Menten Patricia, Wuyts Anja, Van Damme Jo
Laboratory of Molecular Immunology, Rega Institute for Medical Research, Minderbroedersstraat 10, B-3000, Leuven Belgium.
Cytokine Growth Factor Rev. 2002 Dec;13(6):455-81. doi: 10.1016/s1359-6101(02)00045-x.
Macrophage inflammatory protein-1alpha (MIP-1alpha) and MIP-1beta are highly related members of the CC chemokine subfamily. Despite their structural similarities, MIP-1alpha and MIP-1beta show diverging signaling capacities. Depending on the MIP-1 subtype and its NH(2)-terminal processing, one or more of the CC chemokine receptors CCR1, CCR2, CCR3 and CCR5 are recognized. Since both human MIP-1alpha subtypes (LD78alpha and LD78beta) and MIP-1beta signal through CCR5, the major co-receptor for M-tropic HIV-1 strains, these chemokines are capable of inhibiting HIV-1 infection in susceptible cells. In this review, different aspects of human and mouse MIP-1alpha and MIP-1beta are discussed, including their protein and gene structures, their regulated production, their receptor usage and biological activities and their role in several pathologies including HIV-1 infection.

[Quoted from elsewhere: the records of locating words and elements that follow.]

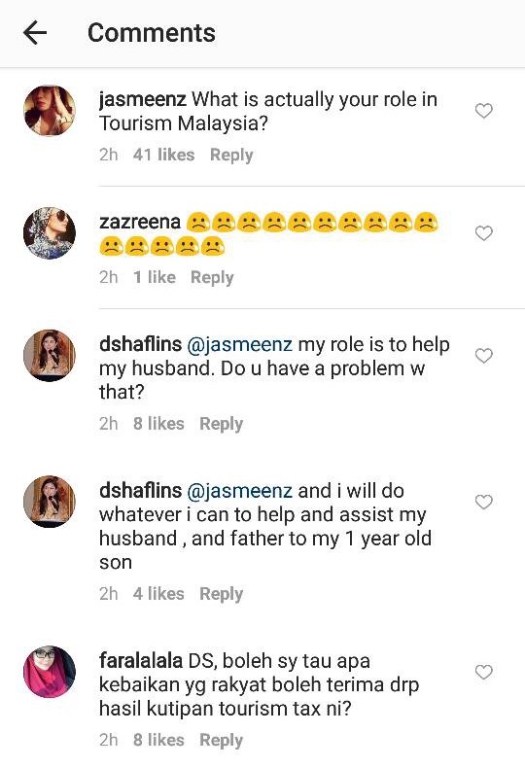Open @jasmeenz mention in 'my role' reply
Screen dimensions: 525x768
coord(239,344)
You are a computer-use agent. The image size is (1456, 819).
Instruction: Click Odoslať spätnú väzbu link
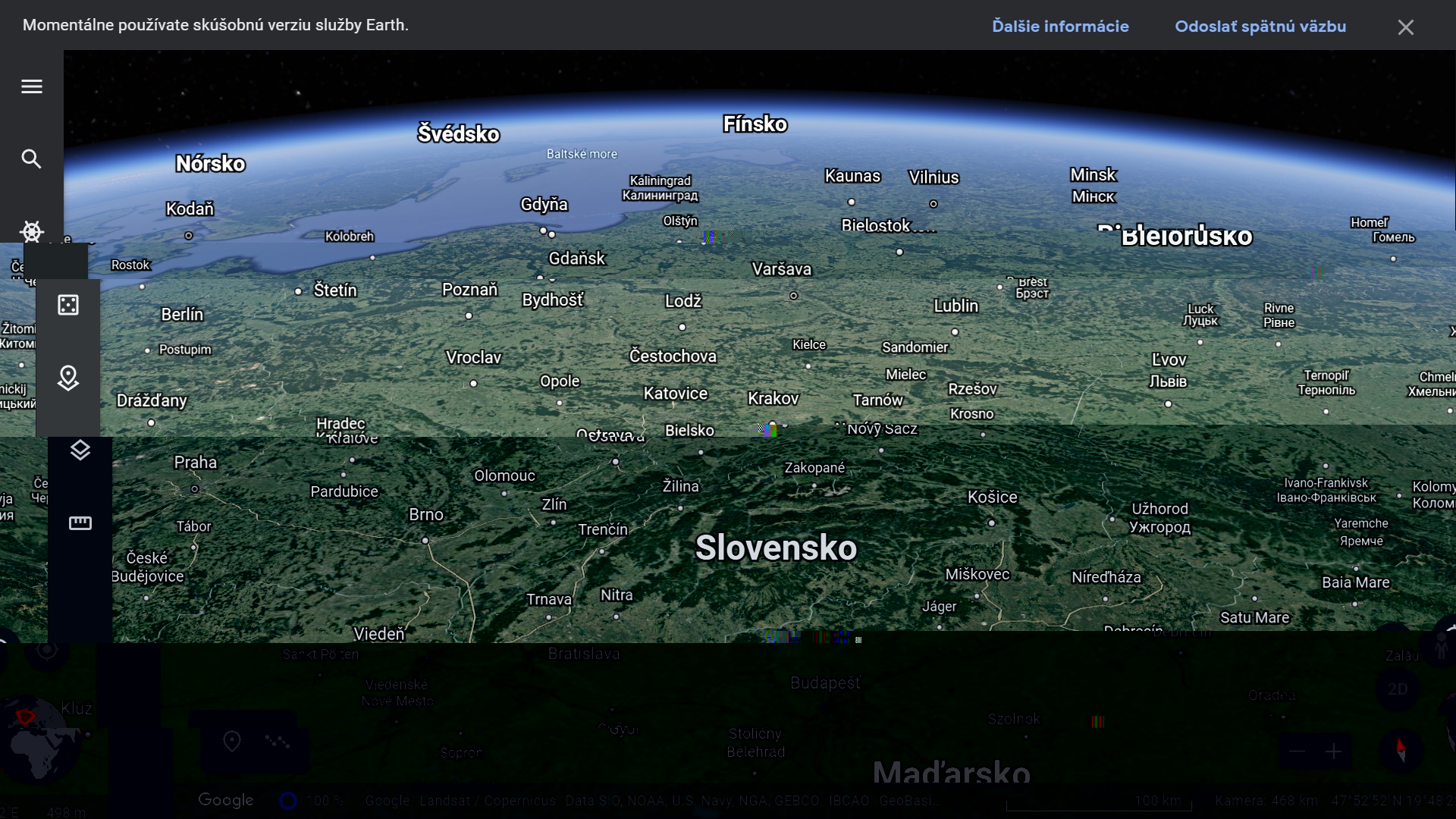point(1260,27)
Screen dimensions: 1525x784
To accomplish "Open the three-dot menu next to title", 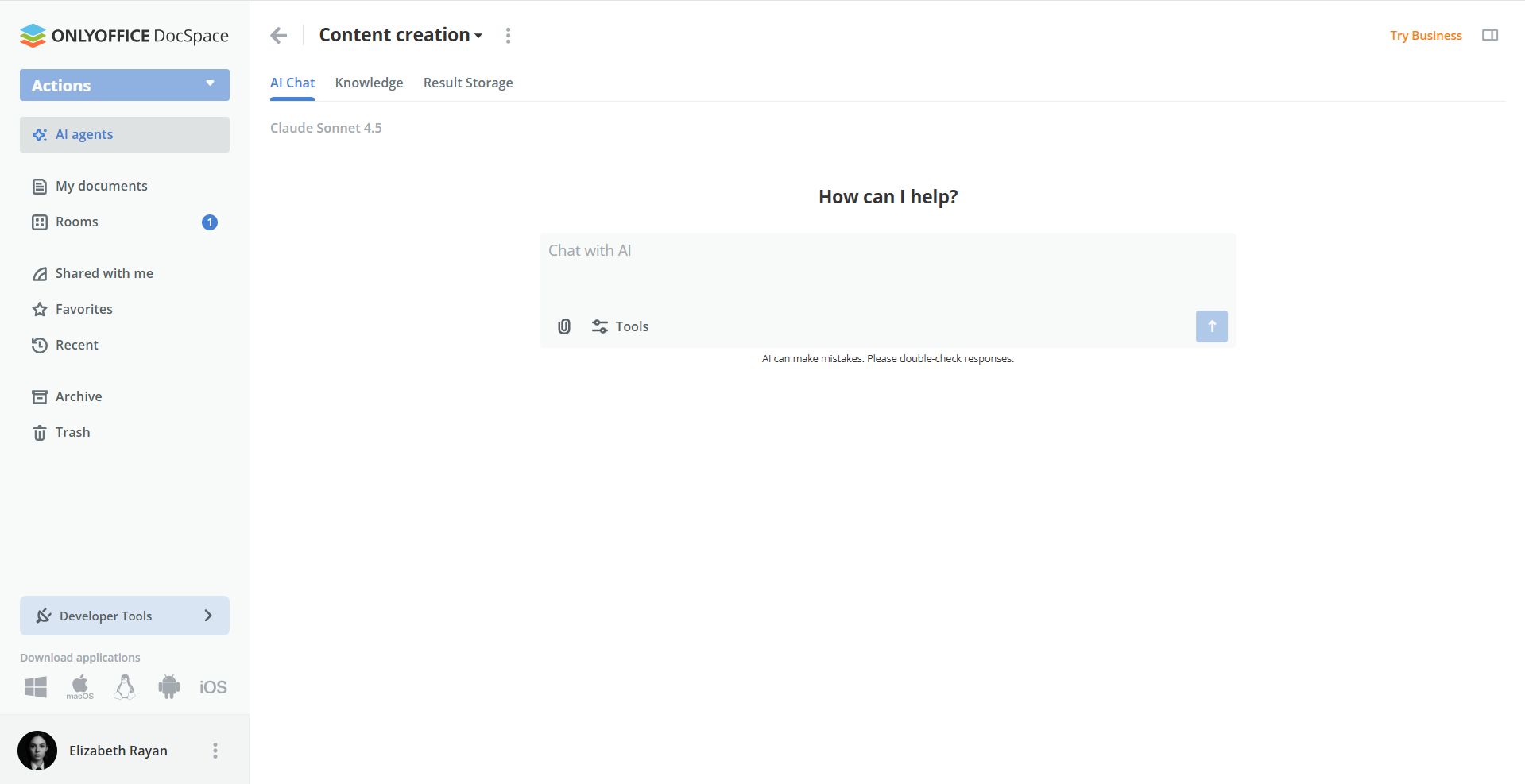I will click(x=508, y=35).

巨噬细胞炎性蛋白-1α(MIP-1α)和MIP-1β是CC趋化因子亚家族中高度相关的成员。尽管它们在结构上相似,但MIP-1α和MIP-1β显示出不同的信号传导能力。根据MIP-1亚型及其氨基末端加工情况,CC趋化因子受体CCR1、CCR2、CCR3和CCR5中的一个或多个会被识别。由于人类的两种MIP-1α亚型(LD78α和LD78β)以及MIP-1β都通过CCR5信号传导,而CCR5是M型嗜亲性HIV-1毒株的主要共受体,因此这些趋化因子能够抑制HIV-1在易感细胞中的感染。在这篇综述中,将讨论人类和小鼠MIP-1α及MIP-1β的不同方面,包括它们的蛋白质和基因结构、它们的调节性产生、它们的受体使用情况和生物学活性以及它们在包括HIV-1感染在内的几种病理状况中的作用。